WHAT YOU NEED TO DO → When you find the line with "[活動剪影] (1483, 46)" among the records below, reproduce it and each line after it exactly, ending with the line with "大 [button] (873, 518)".

===============

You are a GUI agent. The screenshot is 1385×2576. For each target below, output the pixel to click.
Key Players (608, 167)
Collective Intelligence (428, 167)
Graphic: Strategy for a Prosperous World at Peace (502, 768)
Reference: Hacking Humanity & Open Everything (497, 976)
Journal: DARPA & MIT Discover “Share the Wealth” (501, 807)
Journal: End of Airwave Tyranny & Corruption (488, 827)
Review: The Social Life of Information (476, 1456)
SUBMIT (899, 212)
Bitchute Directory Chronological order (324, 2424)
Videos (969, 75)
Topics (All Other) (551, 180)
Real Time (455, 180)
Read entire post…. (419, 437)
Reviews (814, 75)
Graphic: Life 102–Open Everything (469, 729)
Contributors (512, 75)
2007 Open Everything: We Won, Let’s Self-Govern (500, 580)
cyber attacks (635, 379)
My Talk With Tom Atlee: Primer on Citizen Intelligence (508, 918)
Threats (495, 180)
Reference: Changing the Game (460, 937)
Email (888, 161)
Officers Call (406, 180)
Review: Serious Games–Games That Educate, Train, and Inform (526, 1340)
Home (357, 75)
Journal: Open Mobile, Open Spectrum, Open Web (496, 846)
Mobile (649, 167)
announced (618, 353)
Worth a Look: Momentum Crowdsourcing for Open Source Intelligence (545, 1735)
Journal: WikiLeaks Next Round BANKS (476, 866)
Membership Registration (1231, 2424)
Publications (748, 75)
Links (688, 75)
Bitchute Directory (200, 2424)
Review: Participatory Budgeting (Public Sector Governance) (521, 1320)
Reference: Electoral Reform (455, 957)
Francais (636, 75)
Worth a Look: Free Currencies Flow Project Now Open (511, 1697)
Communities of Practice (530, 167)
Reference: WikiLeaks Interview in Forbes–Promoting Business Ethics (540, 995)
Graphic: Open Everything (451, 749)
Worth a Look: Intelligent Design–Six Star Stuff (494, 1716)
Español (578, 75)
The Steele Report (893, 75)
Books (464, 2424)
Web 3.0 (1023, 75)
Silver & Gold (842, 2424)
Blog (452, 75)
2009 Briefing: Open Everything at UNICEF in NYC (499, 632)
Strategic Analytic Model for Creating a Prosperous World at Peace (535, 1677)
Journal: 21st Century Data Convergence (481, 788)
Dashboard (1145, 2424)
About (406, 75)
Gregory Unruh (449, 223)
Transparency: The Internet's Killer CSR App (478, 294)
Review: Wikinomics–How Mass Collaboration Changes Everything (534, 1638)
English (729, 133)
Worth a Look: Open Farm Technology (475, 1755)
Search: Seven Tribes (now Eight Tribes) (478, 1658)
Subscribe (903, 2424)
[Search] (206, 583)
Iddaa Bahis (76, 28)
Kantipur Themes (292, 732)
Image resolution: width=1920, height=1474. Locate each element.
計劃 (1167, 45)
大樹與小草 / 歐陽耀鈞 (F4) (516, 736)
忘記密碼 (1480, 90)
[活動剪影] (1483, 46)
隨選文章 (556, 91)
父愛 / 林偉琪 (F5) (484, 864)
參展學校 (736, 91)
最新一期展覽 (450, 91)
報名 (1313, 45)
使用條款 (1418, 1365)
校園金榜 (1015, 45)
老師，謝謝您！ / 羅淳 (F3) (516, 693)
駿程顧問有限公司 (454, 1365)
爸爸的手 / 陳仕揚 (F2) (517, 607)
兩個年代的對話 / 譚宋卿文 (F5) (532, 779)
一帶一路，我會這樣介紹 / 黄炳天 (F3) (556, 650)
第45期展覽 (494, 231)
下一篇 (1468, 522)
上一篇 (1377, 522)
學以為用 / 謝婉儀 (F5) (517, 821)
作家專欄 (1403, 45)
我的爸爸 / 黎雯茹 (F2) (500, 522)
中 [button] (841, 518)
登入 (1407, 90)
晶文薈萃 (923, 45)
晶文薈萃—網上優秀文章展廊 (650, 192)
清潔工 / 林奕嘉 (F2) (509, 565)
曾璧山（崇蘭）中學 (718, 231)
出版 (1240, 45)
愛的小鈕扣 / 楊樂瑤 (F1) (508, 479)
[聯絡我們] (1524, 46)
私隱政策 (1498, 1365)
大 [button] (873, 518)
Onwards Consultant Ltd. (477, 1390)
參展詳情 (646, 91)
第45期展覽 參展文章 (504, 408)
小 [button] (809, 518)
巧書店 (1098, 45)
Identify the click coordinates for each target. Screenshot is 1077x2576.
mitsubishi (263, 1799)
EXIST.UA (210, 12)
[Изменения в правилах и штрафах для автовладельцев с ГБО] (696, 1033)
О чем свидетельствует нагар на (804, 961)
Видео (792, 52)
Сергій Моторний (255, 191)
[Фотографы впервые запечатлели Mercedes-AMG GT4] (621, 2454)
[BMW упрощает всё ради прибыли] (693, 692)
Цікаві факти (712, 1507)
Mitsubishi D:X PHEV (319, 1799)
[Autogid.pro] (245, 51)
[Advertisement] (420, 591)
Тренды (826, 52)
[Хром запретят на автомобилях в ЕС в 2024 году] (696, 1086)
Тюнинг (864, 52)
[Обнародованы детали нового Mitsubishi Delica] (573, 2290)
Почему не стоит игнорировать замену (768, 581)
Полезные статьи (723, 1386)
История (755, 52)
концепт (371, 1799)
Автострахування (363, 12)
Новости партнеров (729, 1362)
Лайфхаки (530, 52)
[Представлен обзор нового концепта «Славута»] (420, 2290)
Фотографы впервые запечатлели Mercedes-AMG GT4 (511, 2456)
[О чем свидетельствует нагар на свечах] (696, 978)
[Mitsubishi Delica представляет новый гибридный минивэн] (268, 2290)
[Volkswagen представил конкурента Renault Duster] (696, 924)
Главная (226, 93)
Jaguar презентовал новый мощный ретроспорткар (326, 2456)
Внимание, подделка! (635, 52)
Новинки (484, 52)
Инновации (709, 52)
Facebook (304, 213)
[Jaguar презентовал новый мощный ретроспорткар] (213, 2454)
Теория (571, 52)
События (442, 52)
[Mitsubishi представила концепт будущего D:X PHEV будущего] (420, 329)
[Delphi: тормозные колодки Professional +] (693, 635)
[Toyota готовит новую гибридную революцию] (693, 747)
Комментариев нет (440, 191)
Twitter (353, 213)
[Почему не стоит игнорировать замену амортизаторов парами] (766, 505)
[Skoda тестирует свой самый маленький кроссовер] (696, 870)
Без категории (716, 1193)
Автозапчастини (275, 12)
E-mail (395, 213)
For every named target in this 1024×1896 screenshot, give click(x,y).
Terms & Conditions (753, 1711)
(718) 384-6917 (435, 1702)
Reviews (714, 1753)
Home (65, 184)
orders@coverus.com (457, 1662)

===============

EXERCISE RESPONSE →
[活動剪影] (1483, 46)
隨選文章 (556, 91)
父愛 / 林偉琪 (F5) (484, 864)
參展學校 (736, 91)
最新一期展覽 (450, 91)
報名 (1313, 45)
使用條款 (1418, 1365)
校園金榜 (1015, 45)
老師，謝謝您！ / 羅淳 (F3) (516, 693)
駿程顧問有限公司 (454, 1365)
爸爸的手 / 陳仕揚 (F2) (517, 607)
兩個年代的對話 / 譚宋卿文 (F5) (532, 779)
一帶一路，我會這樣介紹 / 黄炳天 (F3) (556, 650)
第45期展覽 (494, 231)
下一篇 (1468, 522)
上一篇 (1377, 522)
學以為用 / 謝婉儀 (F5) (517, 821)
作家專欄 (1403, 45)
我的爸爸 / 黎雯茹 (F2) (500, 522)
中 [button] (841, 518)
登入 (1407, 90)
晶文薈萃 (923, 45)
晶文薈萃—網上優秀文章展廊 (650, 192)
清潔工 / 林奕嘉 (F2) (509, 565)
曾璧山（崇蘭）中學 (718, 231)
出版 (1240, 45)
愛的小鈕扣 / 楊樂瑤 (F1) (508, 479)
[聯絡我們] (1524, 46)
私隱政策 (1498, 1365)
大 [button] (873, 518)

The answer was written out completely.